Garrel is on (literally) familiar, almost inbred, territory in Jealousy, a handsome new black and white 'scope film featuring his son Louis in a role based on his grandfather, Philippe's father, the actor Maurice Garrel, who died in 2011 and dealt at this age (Louis is now 30) with two girlfriends and a child by the one he has left. There were questions about Philippe's previous film, Un été brülant ("A Burning Hot Summer"), whose color when I saw it in a little Paris cinema looked bad (I hope a projection problem), and action desultory, the performance of Monica Bellucci and her casting as Louis' wife dubious. Jealousy isn't a stretch for Philippe -- it's the same kind of film he made before; but it moves with an easy, sprightly rhythm, and Louis' improvisatory skills are shown to fine, yet unobtrusive, advantage, particularly in scenes with the feisty and irrepressible Olga Milshtein as his little daughter. Louis' sister Esther Garrel plays the film Louis' sister.

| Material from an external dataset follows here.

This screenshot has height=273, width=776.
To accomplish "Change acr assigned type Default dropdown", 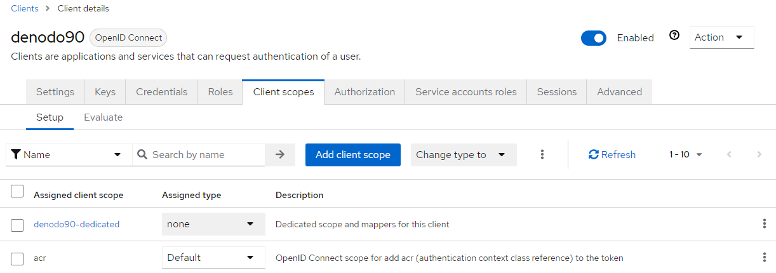I will 213,257.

Still possessing his pale, poetic good looks and irrepressible mop of black hair, Louis Garrel has had a good decade since he first came to the attention of the international audience in 2003 (at 20, obviously) with Bertolucci's The Dreamers. He has played muse for two filmmakers, his father, who's used him four times, and Christophe Honoré, who seems madly in love with him and has wanted to use him in every film he's made since their first outing (with Isabelle Huppert) in the dicey oedipal story, Ma Mère, six times so far. His roles with Honoré have been more varied, those with his father, more iconic.

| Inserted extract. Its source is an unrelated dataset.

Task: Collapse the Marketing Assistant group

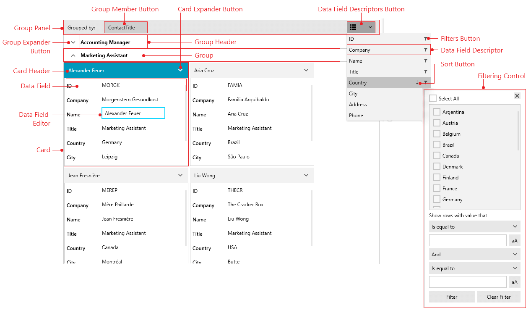Action: click(x=73, y=55)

The latest Louis is an impoverished actor. He leaves Clotilde (Rebecca Convenant) at the outset, devastating her. But as the first section title says, "Je gardais les anges" (I kept the angels), which apart from a personal anecdotal meaning refers to Louis's maintaining regular (and charming) contact with little Charlotte (Milshtein). He lives in a garret with his new "femme," Claudia (Anna Lougalis), once a coming actress, now unable to find work for years. Louis tries to help Claudia get a role, in vain. Clauda becomes despondent; she hates the garret. In the director's words, "The woman cheats on him. And then she leaves him. The main tries to kill himself, but fails. His sister visits him in hospital. She's all he has left -- his sister and the theatre."

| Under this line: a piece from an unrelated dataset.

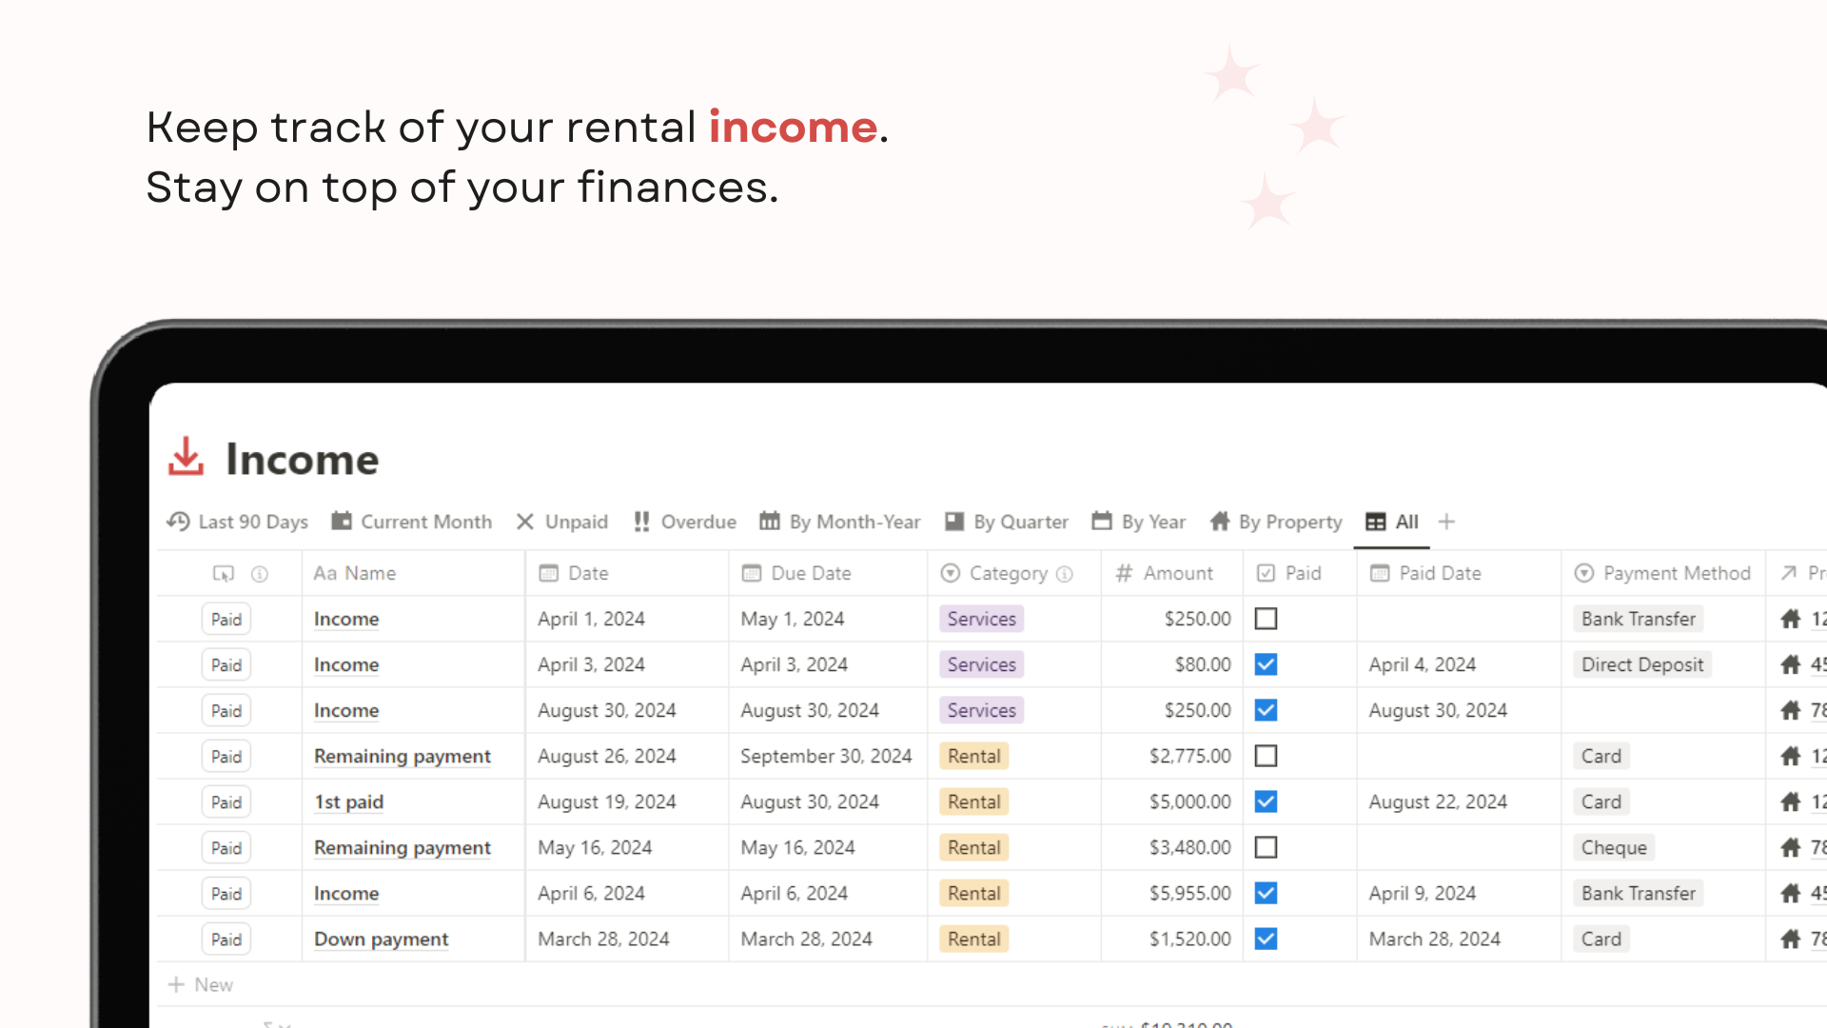Open Bank Transfer select in first row
The height and width of the screenshot is (1028, 1827).
point(1638,619)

Charlotte is Philippe Garrel as he was as a child. She meets Claudia, and in admiring her, she makes her mother, Clotilde, jealous, as he once did.

The flow of scenes is rather like Philippe's personally autobiographical I No Longer Hear the Guitar, with the same classical simplicity, softened by Louis' ease on screen and chemistry with the "ladies," including the little girl, arguably more technically accomplished, despite simple means. One thing that's different this time is the involvement of Caroline Deruas, Arlette Langmann, Marc Cholodenko, and Philippe Garrel in the writing of the scenes, with different people, occasionally more then one, writing a random sequence of scenes, and Philippe using what worked best, making this in the words of Leslie Felpein of Variety more "tightly scripted" than usual, also, due largely to the lightly sentimental, slightly comic father-daughter scenes, possessed of an "unexpected emotional warmth" (she adds). Philippe is well served by the hand-held Scope camera work of Jean-Paul Meurisse and Willy Kurant as d.p. Music is sparingly used as a brief connective between big segments. Editing by previous associate Yann Dedet (who worked with Truffaut and Pialat), also adds to the good work here.

It is hard to imagine my liking any Philippe Garrel film better than his deeply atmosphere meandering epic of 1968, Regular Lovers (NYFF 2005), (which makes Bertolucci's look like an empty, if pretty, bauble), but Jealousy is among the Garrel films one could enjoy coming back to. And it's blessedly short. Yes, every Louis Garrel role in a film by his father has involved a young man attempting suicide, sometimes successfully -- all part of the doomy poetic mood, lightened a bit this time.

La jalousie, 76 mins., debuted at Venice and was screened for this review as part of the New York Film Festival at Lincoln Center, Sept.-Oct. 2013. It will open in Paris 4 Dec.